When fans look at trades, they want to know who is going to help the team now. They have little interest in the young guy years away until they’re knocking on the front door of the big club demanding to be let in. When the Tampa Bay Rays traded David Price to the Detroit Tigers there were three things known. The first was the Rays were losing their ace, the second was the were getting a good pitcher in Drew Smyly back in return, who had success in the bullpen, is improving as a starter, and is under team control for three years after this one. The third thing known was the Rays were getting a solid position player in Nick Franklin back in return. He has above-average power for a middle infielder, can play anywhere, is a switch hitter, and is going to a team that has the master of all those, Ben Zobrist. But what about the young guy the Rays got back from the Tigers in the David Price deal, the afterthought in the mind of Rays fans? Who is Willy Adames and what do the Rays have in the 18 year old Dominican?
Well, by all reports, the answer is their potential shortstop of the future. By no means a throw in the deal, Adames is the type of player that, big picture-wise, may tip this deal in the Rays favor. The 6’1″ , 180 Adames signed with the Tigers in July 2012 as an international free agent and made his professional debut in 2013 with the Dominican Summer League Tigers, where in 60 games he slashed a .245/.419/.370 line. That wasn’t overly surprising. However, the Tigers saw something than the numbers by themselves would not indicate and promoted him extremely aggressively to Low-A West Michigan when most players in his situation would end up Rookie ball. Adames is the youngest regular position player in the Midwest League, and he is 3.5 years younger than the average age for hitters in the circuit. Yet despite everything going against him, Adames has played extremely well this season, hitting to a .269/.346/.428 line in 98 games with the Whitecaps and now 1 game with the Rays-affiliated Hot Rods.
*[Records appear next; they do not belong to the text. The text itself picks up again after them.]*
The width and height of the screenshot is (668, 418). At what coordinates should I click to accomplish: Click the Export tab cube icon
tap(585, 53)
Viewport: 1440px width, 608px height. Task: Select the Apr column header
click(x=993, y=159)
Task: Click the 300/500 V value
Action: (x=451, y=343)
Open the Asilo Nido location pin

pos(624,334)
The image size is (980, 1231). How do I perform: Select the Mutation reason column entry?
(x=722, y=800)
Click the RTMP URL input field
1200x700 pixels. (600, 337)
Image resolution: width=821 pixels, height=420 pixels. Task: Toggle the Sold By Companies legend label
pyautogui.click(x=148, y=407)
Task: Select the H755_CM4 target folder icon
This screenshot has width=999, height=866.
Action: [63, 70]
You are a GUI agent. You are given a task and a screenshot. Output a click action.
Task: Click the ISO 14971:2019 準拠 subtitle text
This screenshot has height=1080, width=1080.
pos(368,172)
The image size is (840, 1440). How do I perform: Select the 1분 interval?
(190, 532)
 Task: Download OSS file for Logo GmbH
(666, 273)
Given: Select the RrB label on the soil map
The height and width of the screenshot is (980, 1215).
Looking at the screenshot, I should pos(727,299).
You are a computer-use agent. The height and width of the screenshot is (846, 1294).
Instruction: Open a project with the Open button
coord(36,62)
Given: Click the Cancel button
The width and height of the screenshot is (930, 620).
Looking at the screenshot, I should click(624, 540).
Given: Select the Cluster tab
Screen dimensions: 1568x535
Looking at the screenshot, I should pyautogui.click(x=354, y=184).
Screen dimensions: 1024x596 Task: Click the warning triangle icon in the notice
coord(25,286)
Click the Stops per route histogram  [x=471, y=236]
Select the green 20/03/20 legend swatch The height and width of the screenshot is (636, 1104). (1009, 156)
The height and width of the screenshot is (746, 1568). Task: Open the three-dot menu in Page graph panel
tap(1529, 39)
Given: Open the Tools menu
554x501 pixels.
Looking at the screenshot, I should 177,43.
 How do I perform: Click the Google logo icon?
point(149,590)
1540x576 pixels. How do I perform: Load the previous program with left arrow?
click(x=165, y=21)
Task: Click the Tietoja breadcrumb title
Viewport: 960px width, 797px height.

Willy Adames was viewed by many around baseball as having one of the highest ceilings in the Tigers organization. Going into his first professional season in the states, Adames was ranked 30th in the Detroit system by Baseball America. However, in their mid-season report, he had jumped to 5th. The Tigers’ farm system is not the best in the world, but that is no reflection on Adames’ ability. His patience is the first thing that leaps off of all scouting reports and remember that this is a kid playing against opponents much older than him. Prior to this season, Baseball America noted that Adames had gap power that would probably improve, good hands, and a strong arm. Then, prior to the trade deadline, they noted that Adames has already made progress towards improving by adding strength and smoothing out flaws in his swing.
Given that Willy Adames is at least three years away even in the best of circumstances, it’s understandable for Rays fans to be a little grouchy about the return for David Price. When Willy Adames finally hits the big leagues, however, he has a chance to turn those frowns around. In Adames, the Rays found a high-upside shortstop prospect both at the plate and in the field, and he may just wind up being the type of player everyone was expecting the Rays would receive when they traded Price.